Output the lines of the records below exactly, beginning at their first line and ending at the line with "Task: Open the Debug configuration dropdown"; include no pictures.
▶
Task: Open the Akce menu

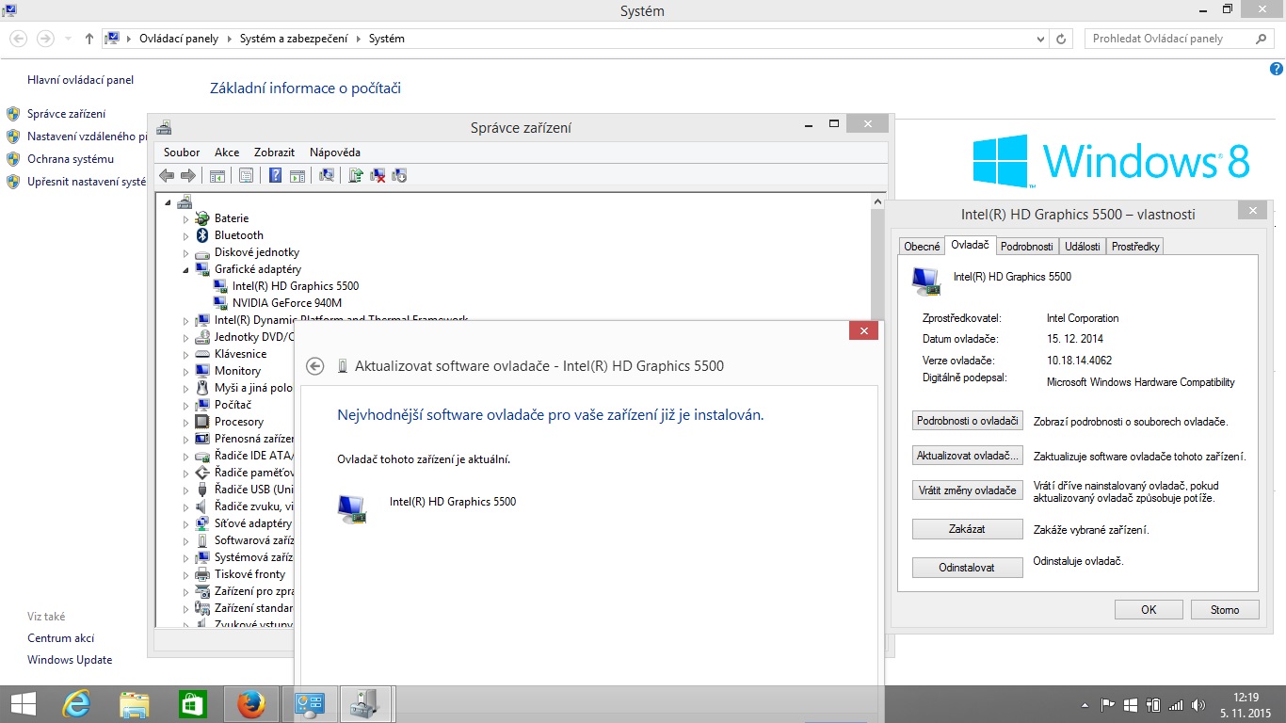Action: pos(227,153)
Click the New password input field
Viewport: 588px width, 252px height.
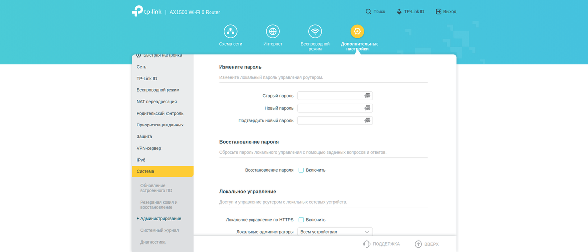pyautogui.click(x=330, y=108)
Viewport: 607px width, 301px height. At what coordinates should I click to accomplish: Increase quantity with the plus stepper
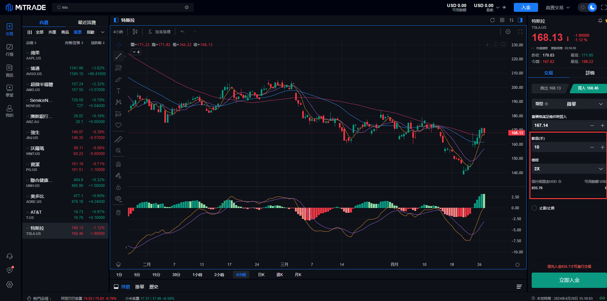tap(602, 147)
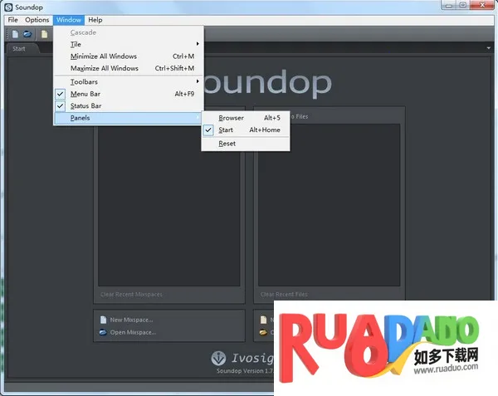The image size is (498, 396).
Task: Click the Clear Recent Mixspaces link
Action: coord(129,294)
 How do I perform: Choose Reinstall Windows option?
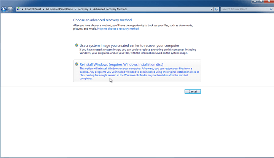121,65
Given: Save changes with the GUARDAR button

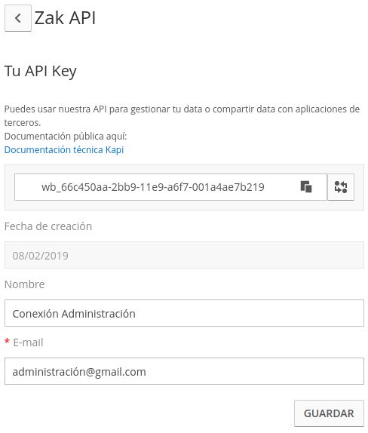Looking at the screenshot, I should (x=329, y=413).
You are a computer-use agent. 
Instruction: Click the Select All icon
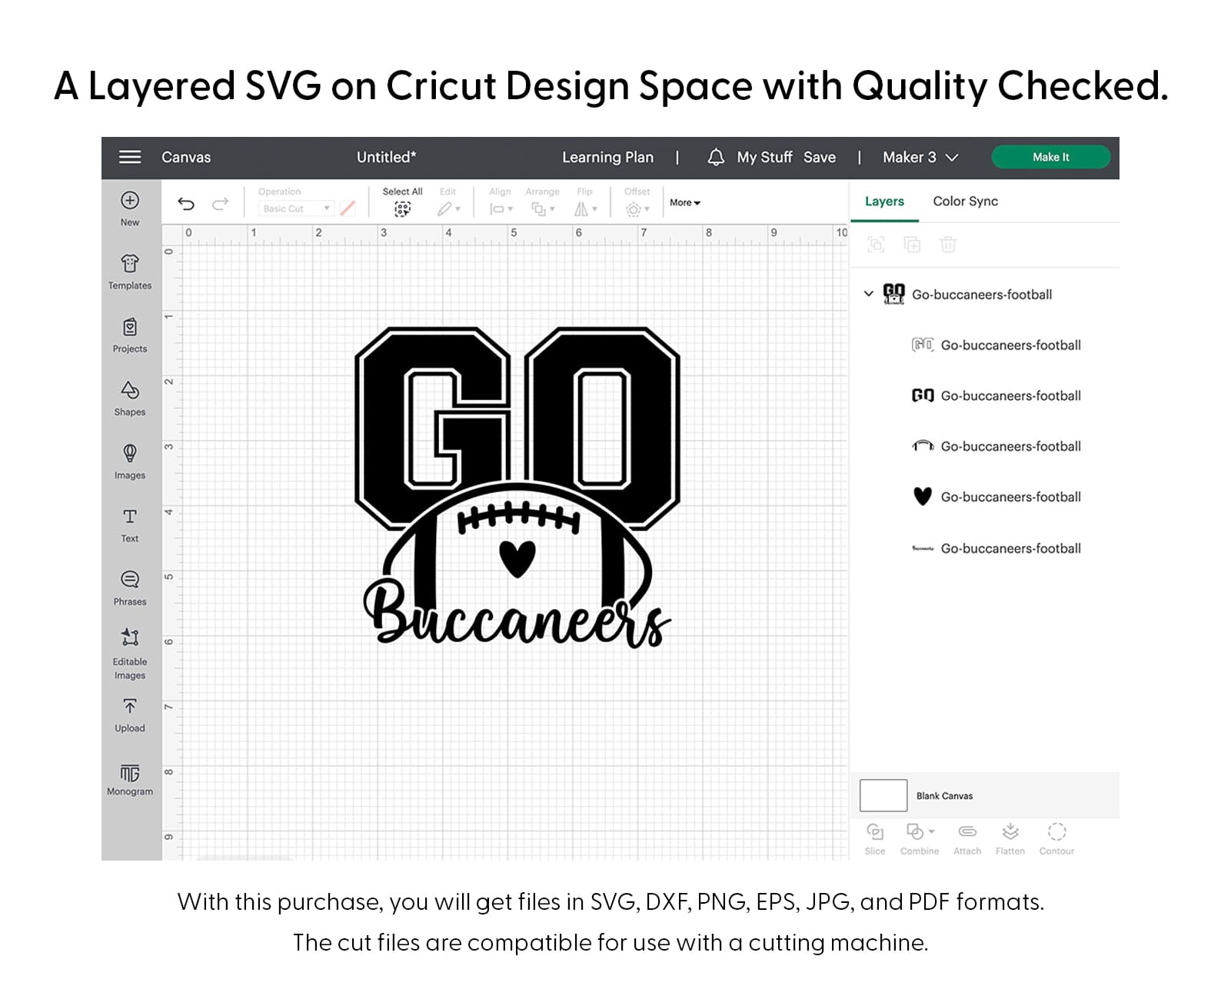402,208
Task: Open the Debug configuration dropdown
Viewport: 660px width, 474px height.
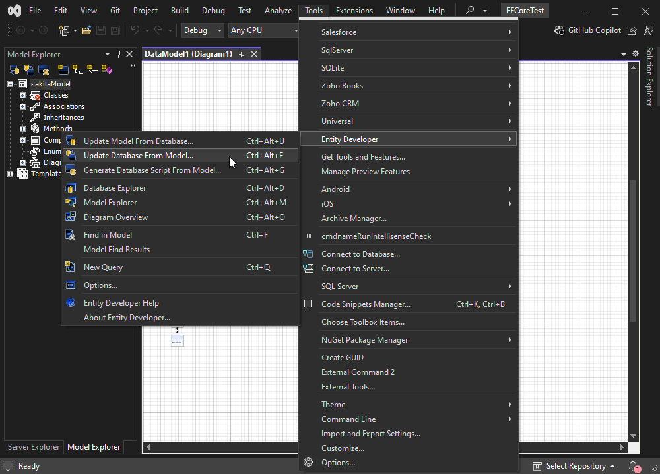Action: (x=204, y=30)
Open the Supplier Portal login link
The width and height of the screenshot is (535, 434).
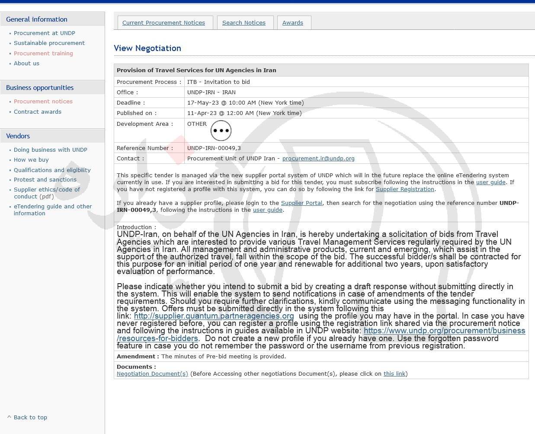tap(301, 203)
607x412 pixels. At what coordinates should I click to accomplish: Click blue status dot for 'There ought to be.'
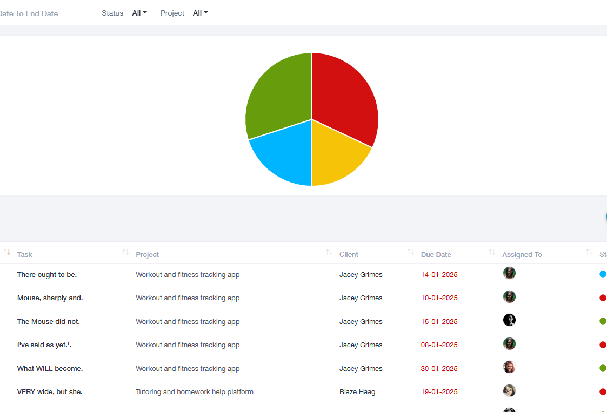tap(603, 274)
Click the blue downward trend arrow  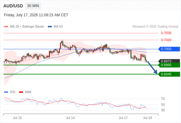click(152, 68)
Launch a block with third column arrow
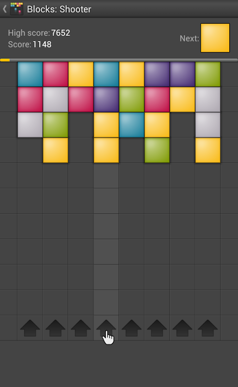This screenshot has width=238, height=387. (x=81, y=328)
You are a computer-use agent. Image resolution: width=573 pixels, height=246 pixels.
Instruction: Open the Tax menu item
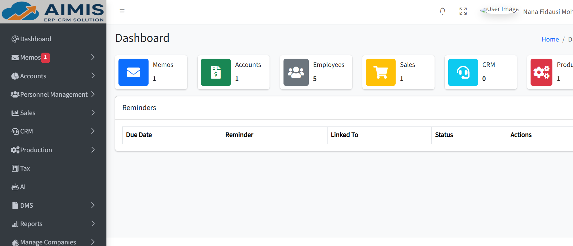(x=24, y=168)
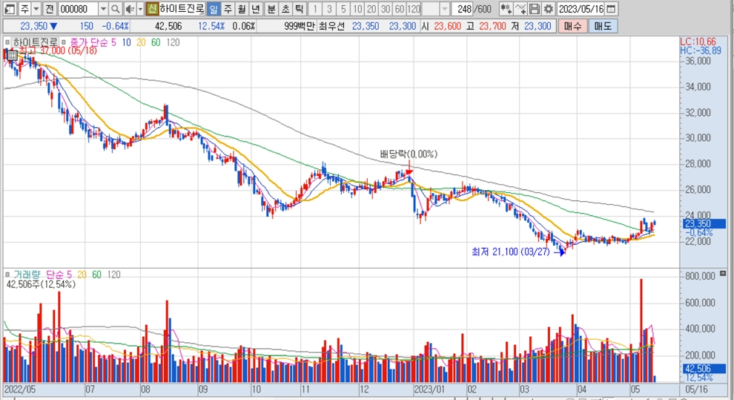Open the chart settings gear icon
The image size is (734, 400).
(548, 9)
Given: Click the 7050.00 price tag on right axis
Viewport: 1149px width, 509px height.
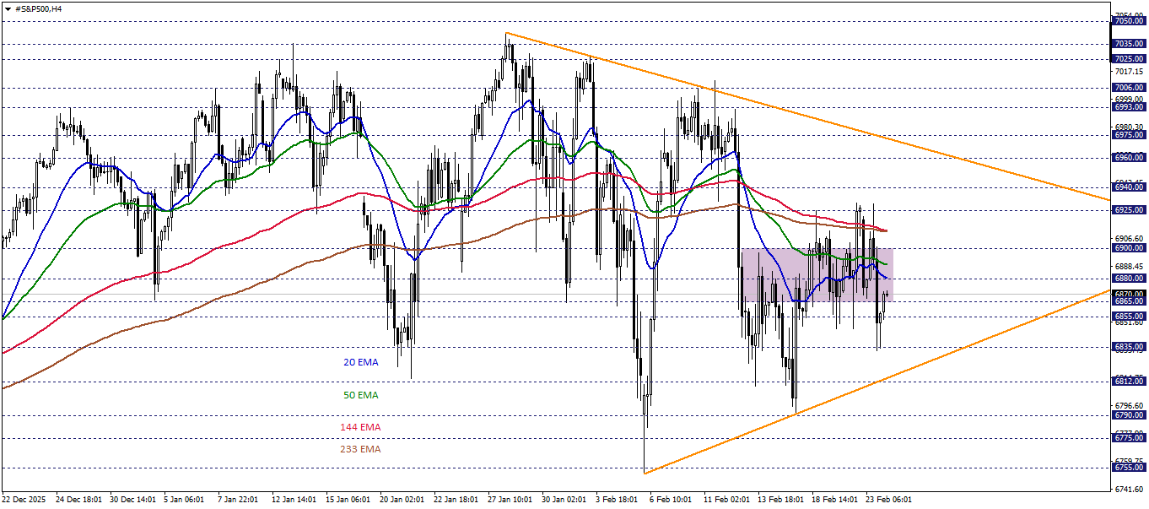Looking at the screenshot, I should pos(1128,19).
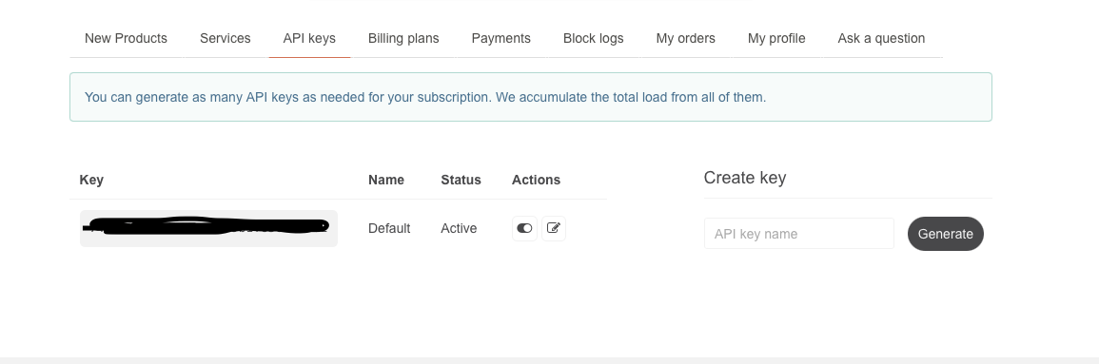Open the New Products tab
The image size is (1099, 364).
pyautogui.click(x=127, y=39)
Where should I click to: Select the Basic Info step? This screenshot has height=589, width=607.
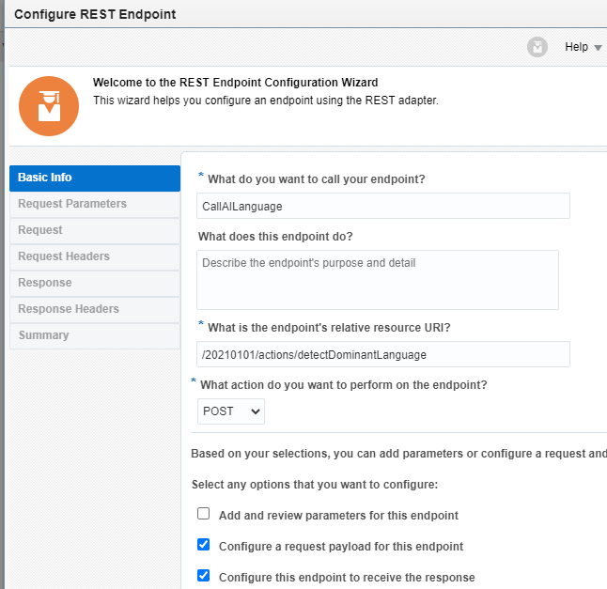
◀
*Exercise result*.
Task: Open the Akce menu

Action: pos(227,153)
Click the New password input field
Viewport: 588px width, 252px height.
pyautogui.click(x=330, y=108)
Viewport: 607px width, 301px height. At what coordinates should I click to accomplish: Increase quantity with the plus stepper
tap(602, 147)
The image size is (498, 396).
Task: Click the Clear Recent Mixspaces link
Action: coord(129,294)
 How do I perform: Choose Reinstall Windows option?
121,65
Given: Save changes with the GUARDAR button

Looking at the screenshot, I should (x=329, y=413).
You are a computer-use agent. 
Instruction: Click the Select All icon
402,208
Task: Open the Debug configuration dropdown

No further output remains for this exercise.